# NL-to-SQL scaffold (classicmodels)

What this notebook does:
- Auth to GCP
- Safe Cloud SQL connection (classicmodels) via connector + SQLAlchemy
- Schema helpers + QueryRunner tool
- Smoke tests and dataset validator
- Base Llama-3-8B load (pre-QLoRA placeholder)

In [24]:
# Auth to Google Cloud (Colab) or skip gracefully elsewhere
try:
    from google.colab import auth
except ModuleNotFoundError:
    auth = None
if auth:
    auth.authenticate_user()
else:
    print("Not running in Colab; ensure GCP auth via gcloud/ADC or service account if needed.")

## Project context
Swap to env var in production if you don't want to hardcode project_id.

In [25]:
import os
project_id = "modified-enigma-476414-h9"  # replace with env var in production
os.environ["GOOGLE_CLOUD_PROJECT"] = project_id

## Installs
Pin these in a requirements cell/file for real runs.

In [12]:
import sys
# Prefer installing from pinned requirements.txt for reproducibility
%cd NLtoSQL
!{sys.executable} -m pip install --upgrade pip
!{sys.executable} -m pip install -r requirements.txt


/content/NLtoSQL


## Imports and logger

In [26]:
import os
import logging
from google.cloud.sql.connector import Connector
import sqlalchemy
from sqlalchemy import text
import pymysql
from typing import Optional

logging.basicConfig(level=logging.INFO)
logger = logging.getLogger("nl2sql_db")

## Connection params
Env first, prompt fallback during dev.

In [27]:
from getpass import getpass

INSTANCE_CONNECTION_NAME = os.getenv("INSTANCE_CONNECTION_NAME")
DB_USER = os.getenv("DB_USER")
DB_PASS = os.getenv("DB_PASS")
DB_NAME = os.getenv("DB_NAME", "classicmodels")

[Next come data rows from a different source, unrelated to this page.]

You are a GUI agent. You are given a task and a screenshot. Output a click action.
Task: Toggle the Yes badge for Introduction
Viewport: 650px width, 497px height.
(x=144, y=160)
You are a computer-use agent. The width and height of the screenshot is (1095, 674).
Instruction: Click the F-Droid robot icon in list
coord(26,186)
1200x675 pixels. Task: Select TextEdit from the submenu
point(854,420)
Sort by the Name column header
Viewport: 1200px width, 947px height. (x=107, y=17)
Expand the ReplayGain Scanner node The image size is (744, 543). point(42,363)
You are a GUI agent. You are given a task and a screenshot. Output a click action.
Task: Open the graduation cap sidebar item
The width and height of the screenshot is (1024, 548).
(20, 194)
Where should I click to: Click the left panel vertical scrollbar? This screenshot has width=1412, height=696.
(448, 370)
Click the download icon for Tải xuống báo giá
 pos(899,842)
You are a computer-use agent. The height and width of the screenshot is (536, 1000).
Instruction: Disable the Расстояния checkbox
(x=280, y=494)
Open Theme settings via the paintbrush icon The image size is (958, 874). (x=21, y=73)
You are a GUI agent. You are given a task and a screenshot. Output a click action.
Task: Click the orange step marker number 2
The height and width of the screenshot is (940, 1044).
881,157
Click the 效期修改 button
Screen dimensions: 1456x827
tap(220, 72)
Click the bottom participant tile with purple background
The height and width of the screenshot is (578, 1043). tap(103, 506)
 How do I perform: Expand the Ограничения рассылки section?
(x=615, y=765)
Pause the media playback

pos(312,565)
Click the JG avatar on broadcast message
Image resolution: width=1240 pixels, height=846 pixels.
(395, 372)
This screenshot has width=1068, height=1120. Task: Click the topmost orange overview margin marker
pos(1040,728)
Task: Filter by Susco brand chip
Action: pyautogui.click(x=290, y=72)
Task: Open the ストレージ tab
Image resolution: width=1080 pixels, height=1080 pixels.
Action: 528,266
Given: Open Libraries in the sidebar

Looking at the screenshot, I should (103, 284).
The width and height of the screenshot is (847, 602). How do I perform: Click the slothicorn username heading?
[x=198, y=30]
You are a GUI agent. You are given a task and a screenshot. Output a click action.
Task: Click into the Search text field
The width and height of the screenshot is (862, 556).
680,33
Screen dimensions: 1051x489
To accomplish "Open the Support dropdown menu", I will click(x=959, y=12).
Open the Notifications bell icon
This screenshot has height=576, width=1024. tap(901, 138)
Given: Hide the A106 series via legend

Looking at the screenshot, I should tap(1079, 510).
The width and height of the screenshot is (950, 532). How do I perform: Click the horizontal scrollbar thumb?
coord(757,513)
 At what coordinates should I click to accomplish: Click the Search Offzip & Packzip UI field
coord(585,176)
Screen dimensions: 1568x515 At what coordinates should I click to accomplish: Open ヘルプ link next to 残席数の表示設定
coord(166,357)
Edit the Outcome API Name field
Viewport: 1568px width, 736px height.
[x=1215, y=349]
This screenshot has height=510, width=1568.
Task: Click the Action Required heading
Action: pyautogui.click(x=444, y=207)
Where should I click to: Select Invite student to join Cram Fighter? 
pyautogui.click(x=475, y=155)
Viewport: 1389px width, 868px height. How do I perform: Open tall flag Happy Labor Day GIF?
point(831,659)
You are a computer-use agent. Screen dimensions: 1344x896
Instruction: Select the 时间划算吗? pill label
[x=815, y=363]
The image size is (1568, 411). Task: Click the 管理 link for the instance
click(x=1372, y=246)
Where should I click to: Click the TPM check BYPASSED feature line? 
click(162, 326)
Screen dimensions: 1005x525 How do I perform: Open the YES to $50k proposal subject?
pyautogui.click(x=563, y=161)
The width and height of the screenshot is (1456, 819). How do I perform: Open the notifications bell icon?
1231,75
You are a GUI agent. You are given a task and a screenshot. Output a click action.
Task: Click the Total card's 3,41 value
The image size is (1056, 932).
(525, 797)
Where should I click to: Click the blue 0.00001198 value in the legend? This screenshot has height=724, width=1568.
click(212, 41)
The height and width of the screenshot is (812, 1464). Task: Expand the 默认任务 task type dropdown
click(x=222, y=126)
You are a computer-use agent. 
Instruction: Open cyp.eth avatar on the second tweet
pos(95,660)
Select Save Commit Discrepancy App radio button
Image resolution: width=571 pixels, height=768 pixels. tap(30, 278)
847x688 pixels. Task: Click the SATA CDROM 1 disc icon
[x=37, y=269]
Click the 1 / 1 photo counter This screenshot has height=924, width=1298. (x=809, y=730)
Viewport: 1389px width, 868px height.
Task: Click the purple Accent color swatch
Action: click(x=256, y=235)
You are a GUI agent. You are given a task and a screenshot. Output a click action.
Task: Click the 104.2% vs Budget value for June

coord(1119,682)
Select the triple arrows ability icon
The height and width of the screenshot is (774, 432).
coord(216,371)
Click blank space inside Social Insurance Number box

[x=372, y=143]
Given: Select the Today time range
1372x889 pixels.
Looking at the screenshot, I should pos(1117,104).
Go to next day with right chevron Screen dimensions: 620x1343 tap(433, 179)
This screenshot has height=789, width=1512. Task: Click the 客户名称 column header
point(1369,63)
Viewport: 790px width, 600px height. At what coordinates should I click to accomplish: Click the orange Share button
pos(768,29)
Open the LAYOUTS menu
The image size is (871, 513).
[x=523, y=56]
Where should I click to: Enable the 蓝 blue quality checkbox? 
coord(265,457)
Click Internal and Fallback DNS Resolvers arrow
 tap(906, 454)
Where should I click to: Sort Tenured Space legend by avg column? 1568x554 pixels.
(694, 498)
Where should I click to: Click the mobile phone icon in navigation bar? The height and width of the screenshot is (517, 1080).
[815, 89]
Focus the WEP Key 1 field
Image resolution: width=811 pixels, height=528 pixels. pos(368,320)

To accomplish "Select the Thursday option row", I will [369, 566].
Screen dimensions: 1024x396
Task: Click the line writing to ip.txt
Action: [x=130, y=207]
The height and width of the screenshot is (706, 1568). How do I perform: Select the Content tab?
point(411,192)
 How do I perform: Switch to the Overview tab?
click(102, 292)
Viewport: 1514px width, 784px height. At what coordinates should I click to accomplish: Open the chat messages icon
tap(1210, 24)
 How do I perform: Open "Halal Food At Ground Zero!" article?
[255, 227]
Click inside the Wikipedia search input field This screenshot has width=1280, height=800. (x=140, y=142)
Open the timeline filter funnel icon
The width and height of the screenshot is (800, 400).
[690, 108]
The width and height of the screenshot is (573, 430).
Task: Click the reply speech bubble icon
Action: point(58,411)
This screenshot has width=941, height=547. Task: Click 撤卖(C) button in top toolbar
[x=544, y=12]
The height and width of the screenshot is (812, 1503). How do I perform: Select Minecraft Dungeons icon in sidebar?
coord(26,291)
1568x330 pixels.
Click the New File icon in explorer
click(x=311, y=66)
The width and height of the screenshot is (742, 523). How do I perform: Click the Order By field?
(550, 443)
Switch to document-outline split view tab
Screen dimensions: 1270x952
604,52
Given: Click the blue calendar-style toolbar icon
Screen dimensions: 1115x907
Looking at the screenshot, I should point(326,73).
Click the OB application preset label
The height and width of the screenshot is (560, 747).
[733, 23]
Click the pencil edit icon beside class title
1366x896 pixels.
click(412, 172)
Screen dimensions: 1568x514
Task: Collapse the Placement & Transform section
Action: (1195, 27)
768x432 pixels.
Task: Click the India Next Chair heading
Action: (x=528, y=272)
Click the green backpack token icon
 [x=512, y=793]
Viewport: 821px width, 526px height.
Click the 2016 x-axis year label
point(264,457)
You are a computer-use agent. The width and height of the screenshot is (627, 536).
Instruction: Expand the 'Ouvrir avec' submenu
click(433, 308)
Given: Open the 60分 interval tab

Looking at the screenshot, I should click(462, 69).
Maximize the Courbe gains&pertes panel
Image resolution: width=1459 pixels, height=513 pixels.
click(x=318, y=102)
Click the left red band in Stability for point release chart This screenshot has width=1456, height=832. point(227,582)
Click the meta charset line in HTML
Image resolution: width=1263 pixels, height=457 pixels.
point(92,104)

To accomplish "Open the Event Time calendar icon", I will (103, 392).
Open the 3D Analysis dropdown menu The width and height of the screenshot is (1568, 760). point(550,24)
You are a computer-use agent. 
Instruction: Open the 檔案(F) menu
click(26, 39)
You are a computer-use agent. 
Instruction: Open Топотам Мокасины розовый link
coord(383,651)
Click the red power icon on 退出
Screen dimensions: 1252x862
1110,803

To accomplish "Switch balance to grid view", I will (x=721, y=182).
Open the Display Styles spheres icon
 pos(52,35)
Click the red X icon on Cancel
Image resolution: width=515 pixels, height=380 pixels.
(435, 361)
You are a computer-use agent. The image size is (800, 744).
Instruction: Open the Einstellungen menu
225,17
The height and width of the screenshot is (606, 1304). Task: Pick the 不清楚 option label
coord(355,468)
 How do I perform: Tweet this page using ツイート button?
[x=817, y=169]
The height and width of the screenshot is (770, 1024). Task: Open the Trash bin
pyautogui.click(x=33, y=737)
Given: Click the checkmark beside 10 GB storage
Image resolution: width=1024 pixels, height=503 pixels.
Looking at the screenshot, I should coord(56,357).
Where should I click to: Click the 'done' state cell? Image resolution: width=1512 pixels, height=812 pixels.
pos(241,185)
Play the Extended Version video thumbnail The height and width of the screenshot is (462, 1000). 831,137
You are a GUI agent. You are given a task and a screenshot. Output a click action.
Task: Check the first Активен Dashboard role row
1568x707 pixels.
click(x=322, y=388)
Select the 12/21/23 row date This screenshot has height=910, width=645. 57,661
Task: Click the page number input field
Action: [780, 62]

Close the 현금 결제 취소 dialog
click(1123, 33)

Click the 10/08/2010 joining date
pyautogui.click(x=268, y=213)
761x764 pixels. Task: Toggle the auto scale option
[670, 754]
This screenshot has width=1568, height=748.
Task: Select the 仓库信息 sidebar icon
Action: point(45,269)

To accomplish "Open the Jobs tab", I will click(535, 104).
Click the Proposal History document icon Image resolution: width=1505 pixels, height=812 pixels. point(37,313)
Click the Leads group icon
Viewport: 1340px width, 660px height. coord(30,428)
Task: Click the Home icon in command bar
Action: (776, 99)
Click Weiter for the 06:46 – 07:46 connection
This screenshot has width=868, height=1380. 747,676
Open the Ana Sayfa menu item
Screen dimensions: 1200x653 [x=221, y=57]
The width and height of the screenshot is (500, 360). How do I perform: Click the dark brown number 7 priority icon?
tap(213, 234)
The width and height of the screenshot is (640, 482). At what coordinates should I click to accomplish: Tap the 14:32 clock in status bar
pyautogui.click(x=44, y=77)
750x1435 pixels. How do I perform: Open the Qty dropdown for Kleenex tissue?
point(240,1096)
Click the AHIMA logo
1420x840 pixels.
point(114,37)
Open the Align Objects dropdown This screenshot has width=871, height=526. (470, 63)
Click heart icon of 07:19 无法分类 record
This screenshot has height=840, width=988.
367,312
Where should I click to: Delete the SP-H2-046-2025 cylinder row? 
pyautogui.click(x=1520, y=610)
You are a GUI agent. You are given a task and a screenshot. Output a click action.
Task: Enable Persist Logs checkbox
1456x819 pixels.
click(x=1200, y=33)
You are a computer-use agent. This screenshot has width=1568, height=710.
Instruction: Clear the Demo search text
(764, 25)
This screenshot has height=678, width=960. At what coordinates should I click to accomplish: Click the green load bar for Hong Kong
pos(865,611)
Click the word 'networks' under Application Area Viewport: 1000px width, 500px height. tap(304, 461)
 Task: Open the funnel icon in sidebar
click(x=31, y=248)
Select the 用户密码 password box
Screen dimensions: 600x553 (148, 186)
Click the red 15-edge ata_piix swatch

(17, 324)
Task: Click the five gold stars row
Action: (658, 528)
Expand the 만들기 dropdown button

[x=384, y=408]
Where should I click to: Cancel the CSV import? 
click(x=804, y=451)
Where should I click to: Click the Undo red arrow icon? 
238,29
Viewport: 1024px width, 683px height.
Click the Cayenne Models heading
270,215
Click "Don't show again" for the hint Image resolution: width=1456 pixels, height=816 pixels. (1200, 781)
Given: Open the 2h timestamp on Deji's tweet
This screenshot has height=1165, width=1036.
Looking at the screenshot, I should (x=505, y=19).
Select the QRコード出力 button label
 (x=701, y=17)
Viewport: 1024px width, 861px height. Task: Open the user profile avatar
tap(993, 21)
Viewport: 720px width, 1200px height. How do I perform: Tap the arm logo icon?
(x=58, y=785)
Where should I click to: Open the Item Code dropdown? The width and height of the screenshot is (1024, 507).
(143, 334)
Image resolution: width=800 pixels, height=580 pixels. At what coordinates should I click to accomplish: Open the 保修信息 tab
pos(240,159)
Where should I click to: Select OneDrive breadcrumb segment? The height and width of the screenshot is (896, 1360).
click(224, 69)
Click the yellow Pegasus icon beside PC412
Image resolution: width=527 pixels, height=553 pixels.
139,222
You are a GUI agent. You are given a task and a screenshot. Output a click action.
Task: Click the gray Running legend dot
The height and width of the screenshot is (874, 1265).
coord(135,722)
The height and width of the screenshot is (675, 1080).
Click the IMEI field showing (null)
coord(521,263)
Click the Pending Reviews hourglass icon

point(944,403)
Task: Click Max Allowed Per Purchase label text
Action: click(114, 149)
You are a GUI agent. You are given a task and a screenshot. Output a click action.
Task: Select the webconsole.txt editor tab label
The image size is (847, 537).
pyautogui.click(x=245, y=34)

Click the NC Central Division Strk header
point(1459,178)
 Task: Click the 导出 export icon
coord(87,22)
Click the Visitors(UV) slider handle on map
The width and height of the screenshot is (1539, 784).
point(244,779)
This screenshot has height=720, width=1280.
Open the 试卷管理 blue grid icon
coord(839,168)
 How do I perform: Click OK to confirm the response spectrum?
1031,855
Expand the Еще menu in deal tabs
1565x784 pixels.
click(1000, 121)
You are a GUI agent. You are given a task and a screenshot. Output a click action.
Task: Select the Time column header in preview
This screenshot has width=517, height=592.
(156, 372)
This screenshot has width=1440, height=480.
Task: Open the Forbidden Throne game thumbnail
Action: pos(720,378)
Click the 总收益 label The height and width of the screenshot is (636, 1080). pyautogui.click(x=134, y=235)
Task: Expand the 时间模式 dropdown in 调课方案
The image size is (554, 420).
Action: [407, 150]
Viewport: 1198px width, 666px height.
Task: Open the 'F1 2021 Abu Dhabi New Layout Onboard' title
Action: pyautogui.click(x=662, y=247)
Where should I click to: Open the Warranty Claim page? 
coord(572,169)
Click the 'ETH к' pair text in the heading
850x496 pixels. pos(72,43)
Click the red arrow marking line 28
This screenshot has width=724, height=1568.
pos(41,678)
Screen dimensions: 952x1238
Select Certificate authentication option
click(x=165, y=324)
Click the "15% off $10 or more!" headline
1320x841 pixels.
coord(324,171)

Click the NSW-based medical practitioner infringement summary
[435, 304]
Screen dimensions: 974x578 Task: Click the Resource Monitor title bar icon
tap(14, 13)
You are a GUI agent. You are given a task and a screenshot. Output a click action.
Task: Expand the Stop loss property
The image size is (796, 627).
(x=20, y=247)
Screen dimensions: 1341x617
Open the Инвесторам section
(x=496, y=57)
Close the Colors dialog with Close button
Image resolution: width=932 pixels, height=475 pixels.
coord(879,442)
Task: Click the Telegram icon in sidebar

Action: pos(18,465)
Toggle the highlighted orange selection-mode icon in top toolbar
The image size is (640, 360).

if not INSTANCE_CONNECTION_NAME:
    INSTANCE_CONNECTION_NAME = input("Enter INSTANCE_CONNECTION_NAME: ").strip()
if not DB_USER:
    DB_USER = input("Enter DB_USER: ").strip()
if not DB_PASS:
    DB_PASS = getpass("Enter DB_PASS: ")

Enter INSTANCE_CONNECTION_NAME: modified-enigma-476414-h9:europe-west2:classicmodels
Enter DB_USER: root
Enter DB_PASS: ··········


## Connector + engine setup

In [28]:
from google.api_core import retry
from sqlalchemy.engine import Engine
import time
from contextlib import contextmanager

connector = Connector()

def getconn():
    """SQLAlchemy creator hook using the Cloud SQL connector."""
    return connector.connect(
        INSTANCE_CONNECTION_NAME,
        "pymysql",
        user=DB_USER,
        password=DB_PASS,
        db=DB_NAME,
    )

engine: Engine = sqlalchemy.create_engine("mysql+pymysql://", creator=getconn, future=True)

@contextmanager
def safe_connection(engine):
    """Yield a connection and clean up after use."""
    conn = None
    try:
        conn = engine.connect()
        yield conn
    finally:
        if conn:
            conn.close()

## Schema exploration helpers

In [29]:
import pandas as pd

def list_tables(engine) -> list:
    """Return a list of table names."""
    with safe_connection(engine) as conn:
        result = conn.execute(text("SHOW TABLES;")).fetchall()
    return [r[0] for r in result]

def get_table_columns(engine, table_name: str) -> pd.DataFrame:
    """Return a DataFrame of columns."""
    query = text("""
        SELECT COLUMN_NAME, DATA_TYPE, IS_NULLABLE, COLUMN_KEY
        FROM INFORMATION_SCHEMA.COLUMNS
        WHERE TABLE_SCHEMA = :db AND TABLE_NAME = :table
        ORDER BY ORDINAL_POSITION
    """)
    with safe_connection(engine) as conn:
        df = pd.read_sql(query, conn, params={"db": DB_NAME, "table": table_name})
    return df

ERROR:asyncio:Unclosed client session
client_session: <aiohttp.client.ClientSession object at 0x7d895da20320>


In [30]:
!gcloud auth application-default login



You are running on a Google Compute Engine virtual machine.
The service credentials associated with this virtual machine
will automatically be used by Application Default
Credentials, so it is not necessary to use this command.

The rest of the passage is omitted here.